*** GIVEN INFORMATION Section Begins ***

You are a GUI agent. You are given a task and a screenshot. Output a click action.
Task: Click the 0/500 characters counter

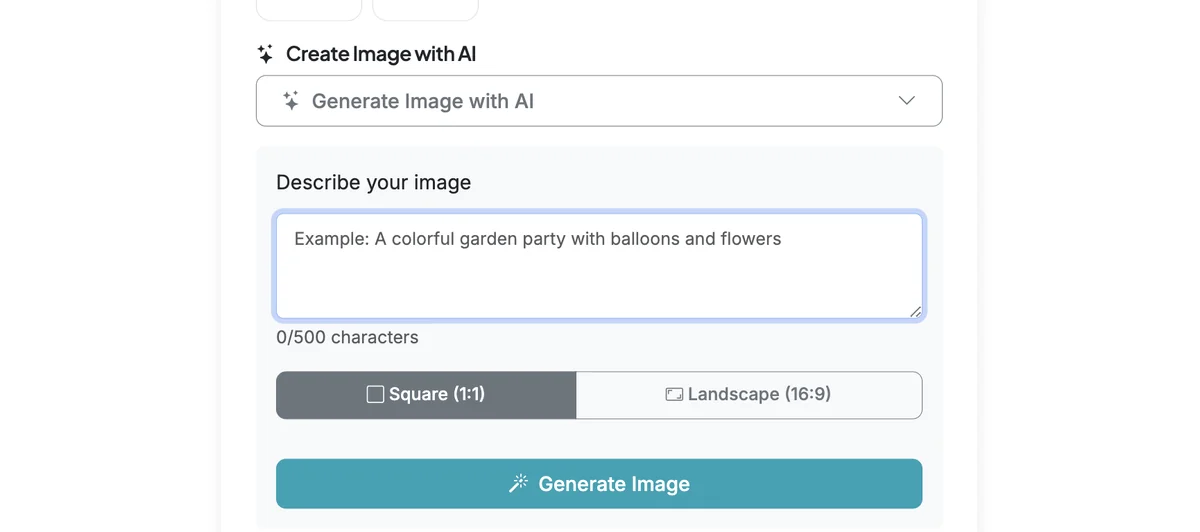point(347,337)
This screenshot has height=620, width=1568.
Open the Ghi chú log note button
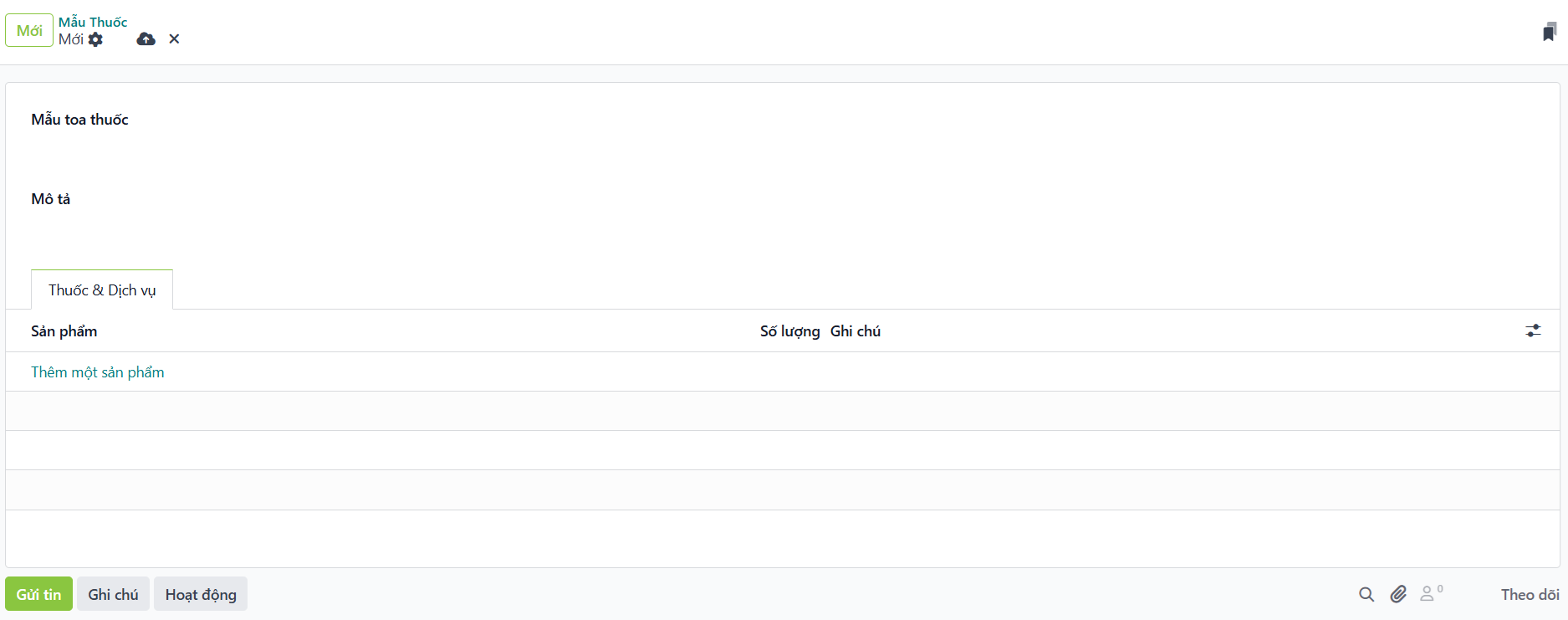tap(113, 594)
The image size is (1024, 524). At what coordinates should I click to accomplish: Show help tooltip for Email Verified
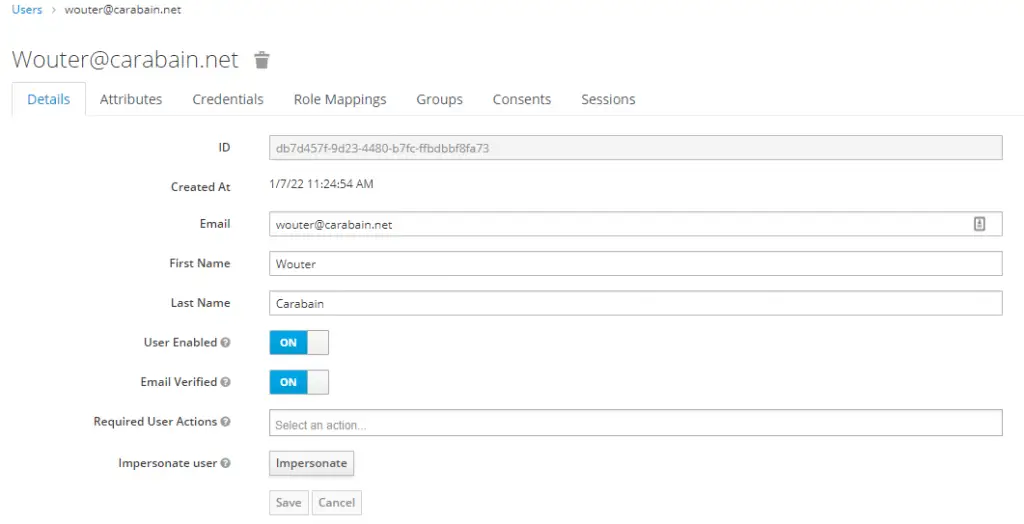point(225,382)
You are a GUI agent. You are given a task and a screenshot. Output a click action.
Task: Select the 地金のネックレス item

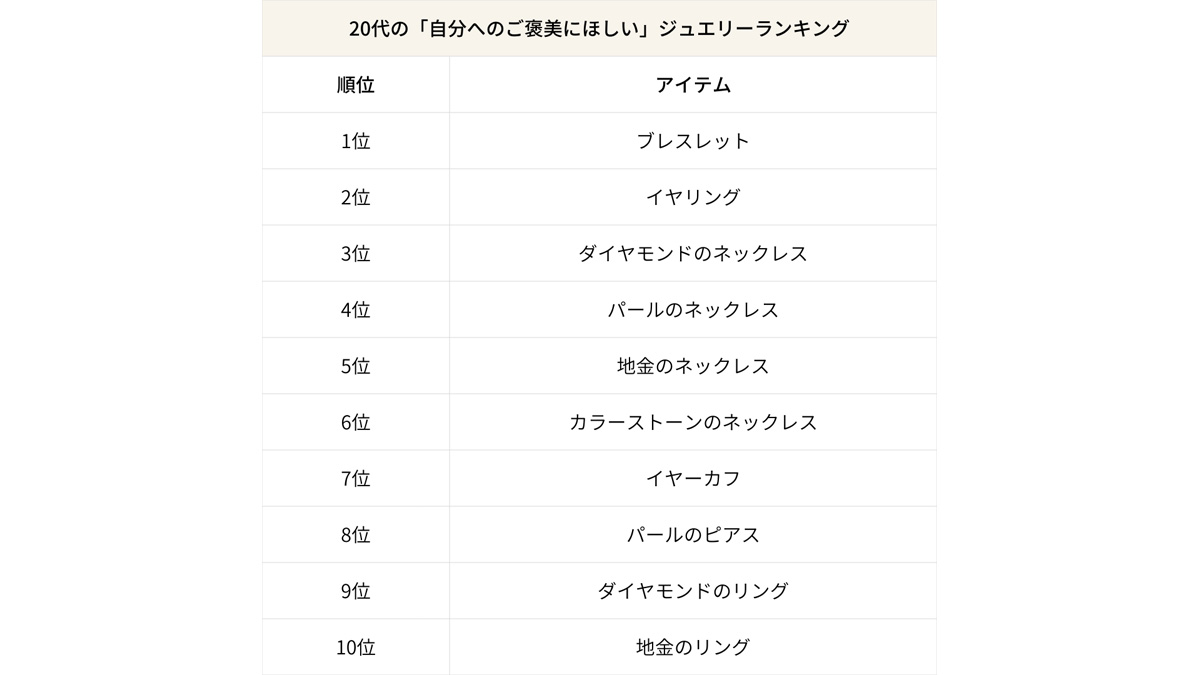point(693,366)
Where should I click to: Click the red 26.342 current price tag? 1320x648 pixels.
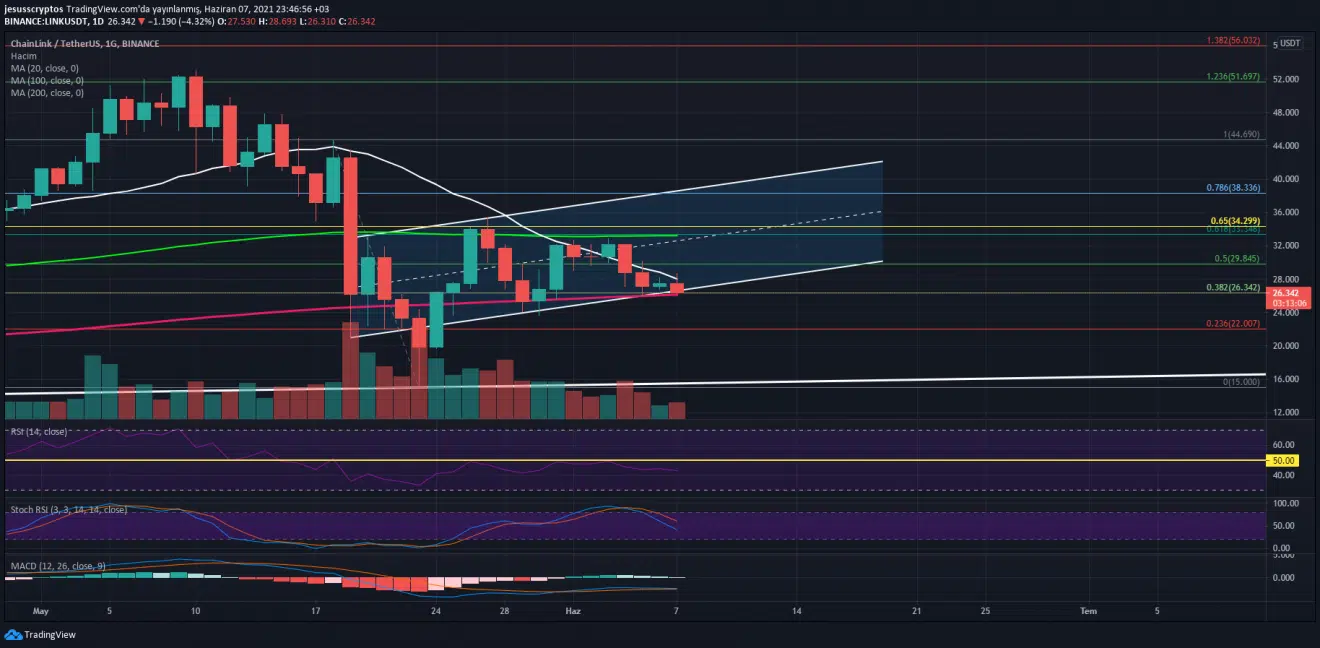[x=1285, y=293]
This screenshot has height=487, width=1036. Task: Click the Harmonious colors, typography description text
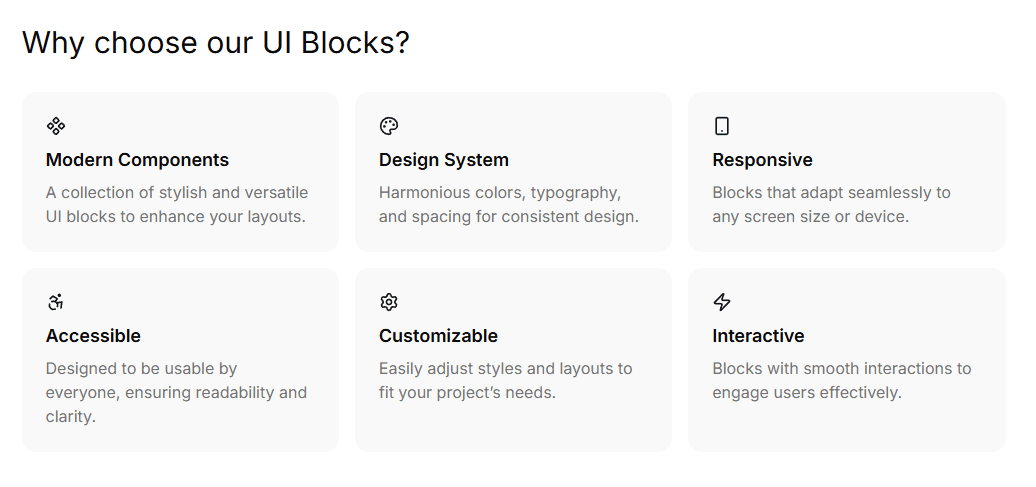coord(500,192)
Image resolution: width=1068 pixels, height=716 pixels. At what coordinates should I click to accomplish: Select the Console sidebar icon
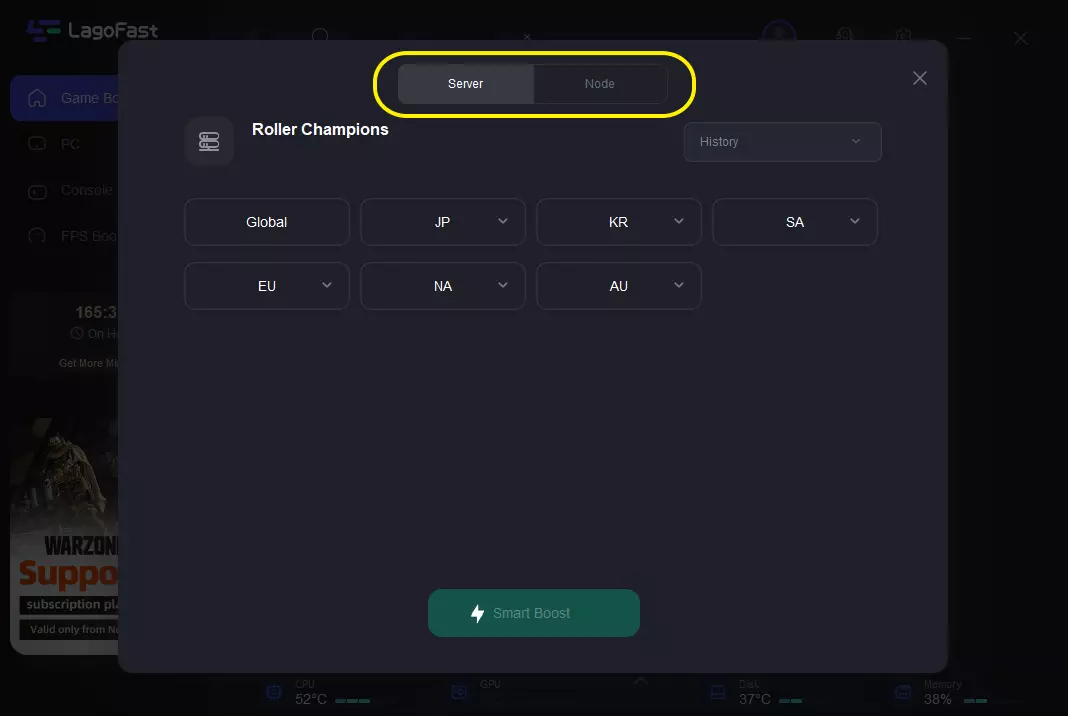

*** GIVEN INFORMATION Section Ends ***

EXERCISE GOAL: Please retype the entries above word for word, but only from the line containing "This screenshot has height=487, width=1036." through the last line, and without the pictures.

SOLUTION FOR THIS TASK:
This screenshot has height=487, width=1036. Task: Click the Harmonious colors, typography description text
coord(500,192)
Image resolution: width=1068 pixels, height=716 pixels. At what coordinates should I click to accomplish: Select the Console sidebar icon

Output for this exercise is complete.